Lo yoga allontana dal povero? 

Testimonianza di Suor Claire de Jesus

Tratto da "Dalle sponde del Gange alle rive del Giordano" - Ed. Ancora

 

Sono andata in India alcuni anni fa. Ero attirata da quella terra in cui lo spirituale e il sacro fanno ancora parte della vita, contrariamente a quello che avviene nelle nostre civiltà materialistiche, dove il denaro, le comodità, il potere e l'avere sono i valori essenziali.  

Mi interessava lo yoga e pensavo che, con questo metodo forse, avrei trovato un equilibrio e una forza per vivere libera, nonostante le pressioni della nostra società dei consumi. Ero anche attirata dai poveri.  

La prima persona che incontrai in India fu un missionario, nel quale ardeva il fuoco dell'amore di Gesù, completamente «divorato» dai poveri. Nei suoi occhi egli portava la luce di Dio, e sul volto, il sorriso dell'amore. Egli mi disse: «Lei vuole andare in un ashram, va bene. Ma sappia che questa non è tutta la realtà dell'India, è solo una piccola parte, un'élite. C'è anche tutto il resto, tutta la gente, tutti i poveri». Ed è vero. Quando si arriva in una città, si resta sorpresi da questa moltitudine di uomini, di donne, di bambini che sbucano da per tutto, che vivono in condizioni infraumane.  

Che noi occidentali abbiamo molto da imparare dai nostri fratelli d'Oriente, è vero... Per l'Indiano ogni vita è sacra, ogni vita viene da Dio, sia la vita dell'essere umano, sia quella dell'animale o del fiore.  

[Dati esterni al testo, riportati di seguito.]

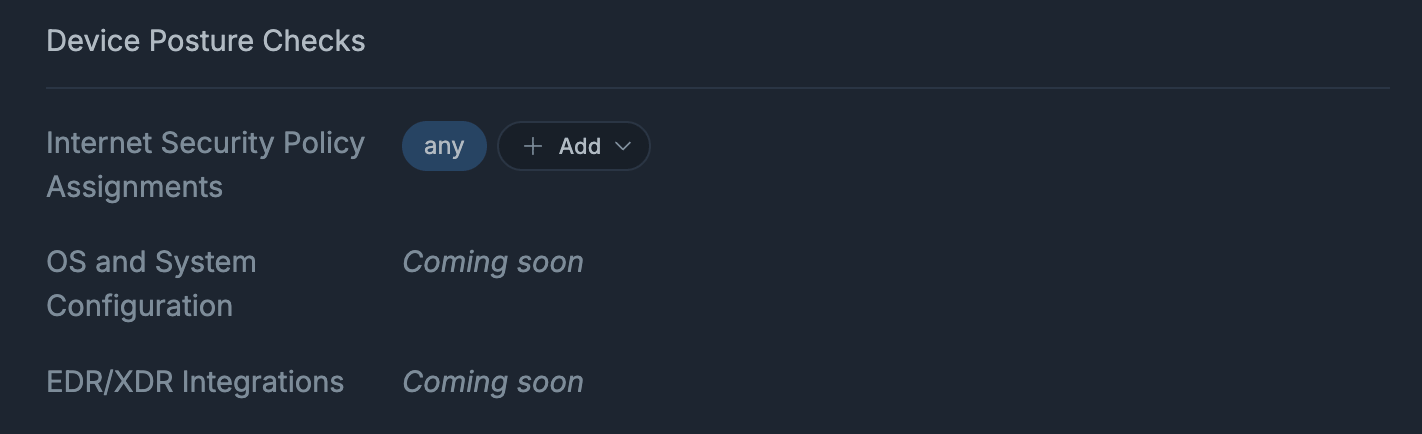Image resolution: width=1422 pixels, height=434 pixels.
Task: Click the Device Posture Checks heading
Action: [x=205, y=41]
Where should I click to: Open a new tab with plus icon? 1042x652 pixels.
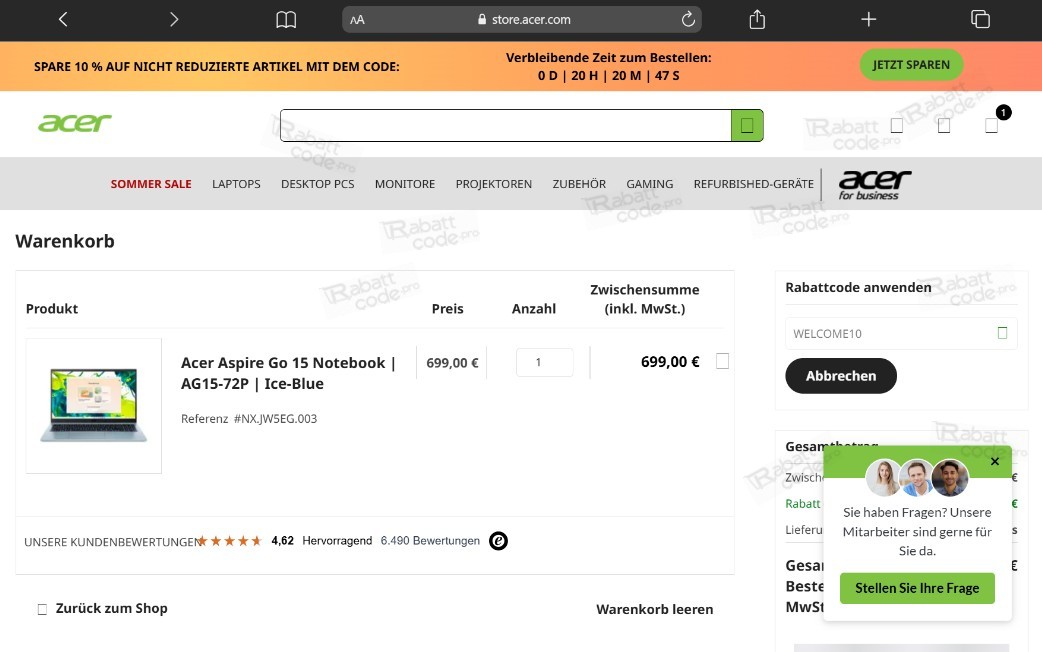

Nell'ashram indù al quale sono approdata, ho incontrato giovani occidentali americani, australiani, europei. Erano spesso giovani che voltavano le spalle alla loro società materialista, dopo aver fatto l'esperienza deludente della droga, del sesso. Quei giovani avevano sete di incontrare Dio, di dare una dimensione spirituale alla loro vita.  

M sono anche subito resa conto che la strada dello yoga non era per me. Anzitutto, c'era una netta separazione con  i poveri Lo yogin è un essere che, per la sua esperienza spirituale, si trova al di sopra del semplice uomo della strada che, si dice, non è ancora arrivato alla vita spirituale.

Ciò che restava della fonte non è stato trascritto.